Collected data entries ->
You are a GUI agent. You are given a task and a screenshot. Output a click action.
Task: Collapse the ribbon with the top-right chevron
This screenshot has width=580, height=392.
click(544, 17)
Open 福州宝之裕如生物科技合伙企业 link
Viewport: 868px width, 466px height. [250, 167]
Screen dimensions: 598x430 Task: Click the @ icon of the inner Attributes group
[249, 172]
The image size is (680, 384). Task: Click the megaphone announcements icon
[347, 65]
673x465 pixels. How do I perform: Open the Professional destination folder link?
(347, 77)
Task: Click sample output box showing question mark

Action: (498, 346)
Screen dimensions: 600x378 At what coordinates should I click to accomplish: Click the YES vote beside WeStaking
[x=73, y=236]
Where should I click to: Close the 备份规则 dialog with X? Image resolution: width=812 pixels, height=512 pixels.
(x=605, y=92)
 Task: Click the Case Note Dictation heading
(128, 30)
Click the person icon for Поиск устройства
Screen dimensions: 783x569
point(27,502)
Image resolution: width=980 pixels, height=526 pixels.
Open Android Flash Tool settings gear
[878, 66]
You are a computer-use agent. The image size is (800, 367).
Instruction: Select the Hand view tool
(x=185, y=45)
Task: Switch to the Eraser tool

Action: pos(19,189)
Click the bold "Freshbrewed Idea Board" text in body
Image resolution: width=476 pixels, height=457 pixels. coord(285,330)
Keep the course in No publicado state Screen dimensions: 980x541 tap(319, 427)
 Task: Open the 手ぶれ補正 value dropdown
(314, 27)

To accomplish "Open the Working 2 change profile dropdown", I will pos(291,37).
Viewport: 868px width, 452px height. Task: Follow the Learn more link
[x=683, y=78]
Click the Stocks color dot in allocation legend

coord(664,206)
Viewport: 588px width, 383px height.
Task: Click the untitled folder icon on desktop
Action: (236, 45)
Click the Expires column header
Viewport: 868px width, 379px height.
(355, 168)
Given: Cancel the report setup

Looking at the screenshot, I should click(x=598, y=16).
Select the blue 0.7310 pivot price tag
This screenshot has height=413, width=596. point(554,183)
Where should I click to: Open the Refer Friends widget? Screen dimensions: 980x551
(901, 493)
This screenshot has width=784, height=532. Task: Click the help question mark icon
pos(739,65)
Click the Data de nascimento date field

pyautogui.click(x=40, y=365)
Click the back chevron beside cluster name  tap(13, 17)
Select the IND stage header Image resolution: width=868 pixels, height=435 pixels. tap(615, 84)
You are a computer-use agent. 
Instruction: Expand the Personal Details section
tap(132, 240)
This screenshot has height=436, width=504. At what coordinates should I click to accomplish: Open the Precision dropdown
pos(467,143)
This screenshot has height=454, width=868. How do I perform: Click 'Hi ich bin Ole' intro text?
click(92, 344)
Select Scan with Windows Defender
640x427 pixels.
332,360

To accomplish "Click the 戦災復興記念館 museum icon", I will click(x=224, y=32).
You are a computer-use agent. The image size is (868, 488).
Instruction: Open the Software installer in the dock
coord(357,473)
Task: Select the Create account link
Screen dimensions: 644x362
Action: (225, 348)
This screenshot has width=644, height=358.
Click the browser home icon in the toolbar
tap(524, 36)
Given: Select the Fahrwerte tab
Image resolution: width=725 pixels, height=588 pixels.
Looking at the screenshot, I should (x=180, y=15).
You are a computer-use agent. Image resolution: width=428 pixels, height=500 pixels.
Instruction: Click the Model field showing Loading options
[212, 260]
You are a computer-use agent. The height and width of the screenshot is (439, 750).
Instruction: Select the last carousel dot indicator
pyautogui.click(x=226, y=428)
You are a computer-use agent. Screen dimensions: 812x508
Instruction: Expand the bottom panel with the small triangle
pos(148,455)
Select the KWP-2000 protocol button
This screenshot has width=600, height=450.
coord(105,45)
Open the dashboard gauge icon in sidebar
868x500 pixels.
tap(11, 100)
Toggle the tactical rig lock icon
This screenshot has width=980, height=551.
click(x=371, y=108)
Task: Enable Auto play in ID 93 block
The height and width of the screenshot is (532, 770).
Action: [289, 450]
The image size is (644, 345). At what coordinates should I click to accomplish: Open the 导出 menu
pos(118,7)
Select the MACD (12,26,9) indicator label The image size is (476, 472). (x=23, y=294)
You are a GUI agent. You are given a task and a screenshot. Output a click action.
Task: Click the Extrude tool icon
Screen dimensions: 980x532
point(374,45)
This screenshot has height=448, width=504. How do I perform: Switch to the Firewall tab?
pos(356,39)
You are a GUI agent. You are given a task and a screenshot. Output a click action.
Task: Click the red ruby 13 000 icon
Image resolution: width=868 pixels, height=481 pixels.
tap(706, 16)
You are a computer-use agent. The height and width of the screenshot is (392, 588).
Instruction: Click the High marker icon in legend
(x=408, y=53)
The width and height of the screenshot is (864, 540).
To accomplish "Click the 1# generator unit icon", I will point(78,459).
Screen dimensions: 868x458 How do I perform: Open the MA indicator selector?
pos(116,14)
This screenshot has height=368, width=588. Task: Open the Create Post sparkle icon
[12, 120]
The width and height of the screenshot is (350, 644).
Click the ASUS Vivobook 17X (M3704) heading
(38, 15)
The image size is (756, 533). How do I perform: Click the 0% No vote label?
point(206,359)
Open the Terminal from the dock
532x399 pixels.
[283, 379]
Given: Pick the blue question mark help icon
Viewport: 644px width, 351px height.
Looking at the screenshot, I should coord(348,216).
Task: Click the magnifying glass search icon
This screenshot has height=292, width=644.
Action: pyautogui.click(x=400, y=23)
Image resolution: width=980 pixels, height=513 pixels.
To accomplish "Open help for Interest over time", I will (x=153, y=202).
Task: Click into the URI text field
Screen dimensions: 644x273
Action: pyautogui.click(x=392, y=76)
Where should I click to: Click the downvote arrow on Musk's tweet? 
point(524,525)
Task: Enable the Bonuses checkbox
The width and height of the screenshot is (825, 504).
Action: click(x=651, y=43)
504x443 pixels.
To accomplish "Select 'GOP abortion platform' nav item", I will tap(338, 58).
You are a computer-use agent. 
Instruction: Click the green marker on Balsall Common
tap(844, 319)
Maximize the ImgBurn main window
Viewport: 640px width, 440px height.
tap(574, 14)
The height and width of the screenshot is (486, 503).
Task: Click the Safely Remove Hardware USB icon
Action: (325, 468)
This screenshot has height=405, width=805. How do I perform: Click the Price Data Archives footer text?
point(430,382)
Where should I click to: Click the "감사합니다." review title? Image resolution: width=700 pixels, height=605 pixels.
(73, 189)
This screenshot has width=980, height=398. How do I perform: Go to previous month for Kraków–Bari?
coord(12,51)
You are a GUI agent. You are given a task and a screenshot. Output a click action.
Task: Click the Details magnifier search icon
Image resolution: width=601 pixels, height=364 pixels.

Problem statement ->
Down to the last line, retype the entries above exactly.

Exercise result ->
You are a GUI agent. You are given a task and a screenshot. Output a click action.
Task: Collapse the ribbon with the top-right chevron
This screenshot has width=580, height=392.
click(544, 17)
Open 福州宝之裕如生物科技合伙企业 link
Viewport: 868px width, 466px height. [250, 167]
Screen dimensions: 598x430 Task: Click the @ icon of the inner Attributes group
[249, 172]
The image size is (680, 384). Task: Click the megaphone announcements icon
[347, 65]
673x465 pixels. How do I perform: Open the Professional destination folder link?
(347, 77)
Task: Click sample output box showing question mark

Action: (498, 346)
Screen dimensions: 600x378 At what coordinates should I click to accomplish: Click the YES vote beside WeStaking
[x=73, y=236]
Where should I click to: Close the 备份规则 dialog with X? Image resolution: width=812 pixels, height=512 pixels.
(x=605, y=92)
 Task: Click the Case Note Dictation heading
(128, 30)
Click the person icon for Поиск устройства
Screen dimensions: 783x569
point(27,502)
Image resolution: width=980 pixels, height=526 pixels.
Open Android Flash Tool settings gear
[878, 66]
You are a computer-use agent. The image size is (800, 367).
Instruction: Select the Hand view tool
(x=185, y=45)
Task: Switch to the Eraser tool

Action: pos(19,189)
Click the bold "Freshbrewed Idea Board" text in body
Image resolution: width=476 pixels, height=457 pixels. coord(285,330)
Keep the course in No publicado state Screen dimensions: 980x541 tap(319, 427)
 Task: Open the 手ぶれ補正 value dropdown
(314, 27)

To accomplish "Open the Working 2 change profile dropdown", I will pos(291,37).
Viewport: 868px width, 452px height. Task: Follow the Learn more link
[x=683, y=78]
Click the Stocks color dot in allocation legend

coord(664,206)
Viewport: 588px width, 383px height.
Task: Click the untitled folder icon on desktop
Action: (236, 45)
Click the Expires column header
Viewport: 868px width, 379px height.
(355, 168)
Given: Cancel the report setup

Looking at the screenshot, I should click(x=598, y=16).
Select the blue 0.7310 pivot price tag
This screenshot has height=413, width=596. point(554,183)
Where should I click to: Open the Refer Friends widget? Screen dimensions: 980x551
(901, 493)
This screenshot has width=784, height=532. Task: Click the help question mark icon
pos(739,65)
Click the Data de nascimento date field

pyautogui.click(x=40, y=365)
Click the back chevron beside cluster name  tap(13, 17)
Select the IND stage header Image resolution: width=868 pixels, height=435 pixels. tap(615, 84)
You are a computer-use agent. 
Instruction: Expand the Personal Details section
tap(132, 240)
This screenshot has height=436, width=504. At what coordinates should I click to accomplish: Open the Precision dropdown
pos(467,143)
This screenshot has height=454, width=868. How do I perform: Click 'Hi ich bin Ole' intro text?
click(92, 344)
Select Scan with Windows Defender
640x427 pixels.
332,360

To accomplish "Click the 戦災復興記念館 museum icon", I will click(x=224, y=32).
You are a computer-use agent. The image size is (868, 488).
Instruction: Open the Software installer in the dock
coord(357,473)
Task: Select the Create account link
Screen dimensions: 644x362
Action: (225, 348)
This screenshot has width=644, height=358.
Click the browser home icon in the toolbar
tap(524, 36)
Given: Select the Fahrwerte tab
Image resolution: width=725 pixels, height=588 pixels.
Looking at the screenshot, I should (x=180, y=15).
You are a computer-use agent. Image resolution: width=428 pixels, height=500 pixels.
Instruction: Click the Model field showing Loading options
[212, 260]
You are a computer-use agent. The height and width of the screenshot is (439, 750).
Instruction: Select the last carousel dot indicator
pyautogui.click(x=226, y=428)
You are a computer-use agent. Screen dimensions: 812x508
Instruction: Expand the bottom panel with the small triangle
pos(148,455)
Select the KWP-2000 protocol button
This screenshot has width=600, height=450.
coord(105,45)
Open the dashboard gauge icon in sidebar
868x500 pixels.
tap(11, 100)
Toggle the tactical rig lock icon
This screenshot has width=980, height=551.
click(x=371, y=108)
Task: Enable Auto play in ID 93 block
The height and width of the screenshot is (532, 770).
Action: [289, 450]
The image size is (644, 345). At what coordinates should I click to accomplish: Open the 导出 menu
pos(118,7)
Select the MACD (12,26,9) indicator label The image size is (476, 472). (x=23, y=294)
You are a GUI agent. You are given a task and a screenshot. Output a click action.
Task: Click the Extrude tool icon
Screen dimensions: 980x532
point(374,45)
This screenshot has height=448, width=504. How do I perform: Switch to the Firewall tab?
pos(356,39)
You are a GUI agent. You are given a task and a screenshot. Output a click action.
Task: Click the red ruby 13 000 icon
Image resolution: width=868 pixels, height=481 pixels.
tap(706, 16)
You are a computer-use agent. The height and width of the screenshot is (392, 588).
Instruction: Click the High marker icon in legend
(x=408, y=53)
The width and height of the screenshot is (864, 540).
To accomplish "Click the 1# generator unit icon", I will point(78,459).
Screen dimensions: 868x458 How do I perform: Open the MA indicator selector?
pos(116,14)
This screenshot has height=368, width=588. Task: Open the Create Post sparkle icon
[12, 120]
The width and height of the screenshot is (350, 644).
Click the ASUS Vivobook 17X (M3704) heading
(38, 15)
The image size is (756, 533). How do I perform: Click the 0% No vote label?
point(206,359)
Open the Terminal from the dock
532x399 pixels.
[283, 379]
Given: Pick the blue question mark help icon
Viewport: 644px width, 351px height.
Looking at the screenshot, I should coord(348,216).
Task: Click the magnifying glass search icon
This screenshot has height=292, width=644.
Action: pyautogui.click(x=400, y=23)
Image resolution: width=980 pixels, height=513 pixels.
To accomplish "Open help for Interest over time", I will (x=153, y=202).
Task: Click into the URI text field
Screen dimensions: 644x273
Action: pyautogui.click(x=392, y=76)
Where should I click to: Click the downvote arrow on Musk's tweet? 
point(524,525)
Task: Enable the Bonuses checkbox
The width and height of the screenshot is (825, 504).
Action: click(x=651, y=43)
504x443 pixels.
To accomplish "Select 'GOP abortion platform' nav item", I will tap(338, 58).
You are a computer-use agent. 
Instruction: Click the green marker on Balsall Common
tap(844, 319)
Maximize the ImgBurn main window
Viewport: 640px width, 440px height.
tap(574, 14)
The height and width of the screenshot is (486, 503).
Task: Click the Safely Remove Hardware USB icon
Action: (325, 468)
This screenshot has height=405, width=805. How do I perform: Click the Price Data Archives footer text?
point(430,382)
Where should I click to: Click the "감사합니다." review title? Image resolution: width=700 pixels, height=605 pixels.
(73, 189)
This screenshot has width=980, height=398. How do I perform: Go to previous month for Kraków–Bari?
coord(12,51)
You are a GUI agent. You are given a task and a screenshot. Output a click action.
Task: Click the Details magnifier search icon
Image resolution: width=601 pixels, height=364 pixels.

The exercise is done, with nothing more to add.